PROBLEM: Give back every record exactly as it reads.

DATASET RECORDS START

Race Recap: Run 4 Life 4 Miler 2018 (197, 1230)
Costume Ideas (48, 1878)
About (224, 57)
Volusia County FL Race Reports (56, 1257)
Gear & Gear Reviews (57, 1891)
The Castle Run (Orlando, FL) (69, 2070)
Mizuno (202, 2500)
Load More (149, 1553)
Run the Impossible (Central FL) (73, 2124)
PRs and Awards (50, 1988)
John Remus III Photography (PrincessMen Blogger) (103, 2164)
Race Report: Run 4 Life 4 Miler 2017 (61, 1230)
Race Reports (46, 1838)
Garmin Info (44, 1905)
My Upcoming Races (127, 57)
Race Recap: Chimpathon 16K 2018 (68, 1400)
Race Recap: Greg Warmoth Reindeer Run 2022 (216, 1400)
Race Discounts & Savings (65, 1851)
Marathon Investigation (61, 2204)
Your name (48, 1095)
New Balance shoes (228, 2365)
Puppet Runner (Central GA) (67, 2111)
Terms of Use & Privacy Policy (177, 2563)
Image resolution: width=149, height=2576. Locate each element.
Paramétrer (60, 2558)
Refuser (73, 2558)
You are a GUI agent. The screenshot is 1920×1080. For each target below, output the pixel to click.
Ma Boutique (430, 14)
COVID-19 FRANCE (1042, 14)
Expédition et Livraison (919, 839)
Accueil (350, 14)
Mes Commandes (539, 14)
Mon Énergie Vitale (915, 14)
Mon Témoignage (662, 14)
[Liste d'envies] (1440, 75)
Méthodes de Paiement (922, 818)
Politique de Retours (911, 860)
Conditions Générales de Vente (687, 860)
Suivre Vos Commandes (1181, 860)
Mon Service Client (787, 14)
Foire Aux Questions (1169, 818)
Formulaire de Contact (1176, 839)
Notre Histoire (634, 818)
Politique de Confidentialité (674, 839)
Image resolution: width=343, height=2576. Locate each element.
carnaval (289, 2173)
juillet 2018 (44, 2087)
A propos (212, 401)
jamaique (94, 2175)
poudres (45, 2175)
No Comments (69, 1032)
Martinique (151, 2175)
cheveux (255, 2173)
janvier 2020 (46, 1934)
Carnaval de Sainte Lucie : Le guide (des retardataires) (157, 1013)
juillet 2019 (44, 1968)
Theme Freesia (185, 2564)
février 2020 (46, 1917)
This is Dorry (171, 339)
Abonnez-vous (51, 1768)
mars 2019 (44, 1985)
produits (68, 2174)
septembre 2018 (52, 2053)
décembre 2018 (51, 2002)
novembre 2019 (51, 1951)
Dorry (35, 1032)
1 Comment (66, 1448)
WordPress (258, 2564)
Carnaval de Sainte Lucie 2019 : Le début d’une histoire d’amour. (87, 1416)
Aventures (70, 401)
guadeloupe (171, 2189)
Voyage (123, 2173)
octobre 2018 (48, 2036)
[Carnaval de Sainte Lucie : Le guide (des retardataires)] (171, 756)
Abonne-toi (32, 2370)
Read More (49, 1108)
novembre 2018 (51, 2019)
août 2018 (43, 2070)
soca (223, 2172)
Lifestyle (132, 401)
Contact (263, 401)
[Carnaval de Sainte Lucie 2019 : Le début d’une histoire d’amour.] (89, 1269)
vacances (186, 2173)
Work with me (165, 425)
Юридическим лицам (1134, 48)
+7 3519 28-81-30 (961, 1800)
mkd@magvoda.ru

DATASET RECORDS END

YOUR RESPONSE:
Race Recap: Run 4 Life 4 Miler 2018 (197, 1230)
Costume Ideas (48, 1878)
About (224, 57)
Volusia County FL Race Reports (56, 1257)
Gear & Gear Reviews (57, 1891)
The Castle Run (Orlando, FL) (69, 2070)
Mizuno (202, 2500)
Load More (149, 1553)
Run the Impossible (Central FL) (73, 2124)
PRs and Awards (50, 1988)
John Remus III Photography (PrincessMen Blogger) (103, 2164)
Race Report: Run 4 Life 4 Miler 2017 (61, 1230)
Race Reports (46, 1838)
Garmin Info (44, 1905)
My Upcoming Races (127, 57)
Race Recap: Chimpathon 16K 2018 (68, 1400)
Race Recap: Greg Warmoth Reindeer Run 2022 (216, 1400)
Race Discounts & Savings (65, 1851)
Marathon Investigation (61, 2204)
Your name (48, 1095)
New Balance shoes (228, 2365)
Puppet Runner (Central GA) (67, 2111)
Terms of Use & Privacy Policy (177, 2563)
Image resolution: width=149, height=2576. Locate each element.
Paramétrer (60, 2558)
Refuser (73, 2558)
You are a GUI agent. The screenshot is 1920×1080. For each target below, output the pixel to click.
Ma Boutique (430, 14)
COVID-19 FRANCE (1042, 14)
Expédition et Livraison (919, 839)
Accueil (350, 14)
Mes Commandes (539, 14)
Mon Énergie Vitale (915, 14)
Mon Témoignage (662, 14)
[Liste d'envies] (1440, 75)
Méthodes de Paiement (922, 818)
Politique de Retours (911, 860)
Conditions Générales de Vente (687, 860)
Suivre Vos Commandes (1181, 860)
Mon Service Client (787, 14)
Foire Aux Questions (1169, 818)
Formulaire de Contact (1176, 839)
Notre Histoire (634, 818)
Politique de Confidentialité (674, 839)
Image resolution: width=343, height=2576. Locate each element.
carnaval (289, 2173)
juillet 2018 (44, 2087)
A propos (212, 401)
jamaique (94, 2175)
poudres (45, 2175)
No Comments (69, 1032)
Martinique (151, 2175)
cheveux (255, 2173)
janvier 2020 (46, 1934)
Carnaval de Sainte Lucie : Le guide (des retardataires) (157, 1013)
juillet 2019 (44, 1968)
Theme Freesia (185, 2564)
février 2020 (46, 1917)
This is Dorry (171, 339)
Abonnez-vous (51, 1768)
mars 2019 (44, 1985)
produits (68, 2174)
septembre 2018 (52, 2053)
décembre 2018 (51, 2002)
novembre 2019 (51, 1951)
Dorry (35, 1032)
1 Comment (66, 1448)
WordPress (258, 2564)
Carnaval de Sainte Lucie 2019 : Le début d’une histoire d’amour. (87, 1416)
Aventures (70, 401)
guadeloupe (171, 2189)
Voyage (123, 2173)
octobre 2018 (48, 2036)
[Carnaval de Sainte Lucie : Le guide (des retardataires)] (171, 756)
Abonne-toi (32, 2370)
Read More (49, 1108)
novembre 2018 (51, 2019)
août 2018 (43, 2070)
soca (223, 2172)
Lifestyle (132, 401)
Contact (263, 401)
[Carnaval de Sainte Lucie 2019 : Le début d’une histoire d’amour.] (89, 1269)
vacances (186, 2173)
Work with me (165, 425)
Юридическим лицам (1134, 48)
+7 3519 28-81-30 (961, 1800)
mkd@magvoda.ru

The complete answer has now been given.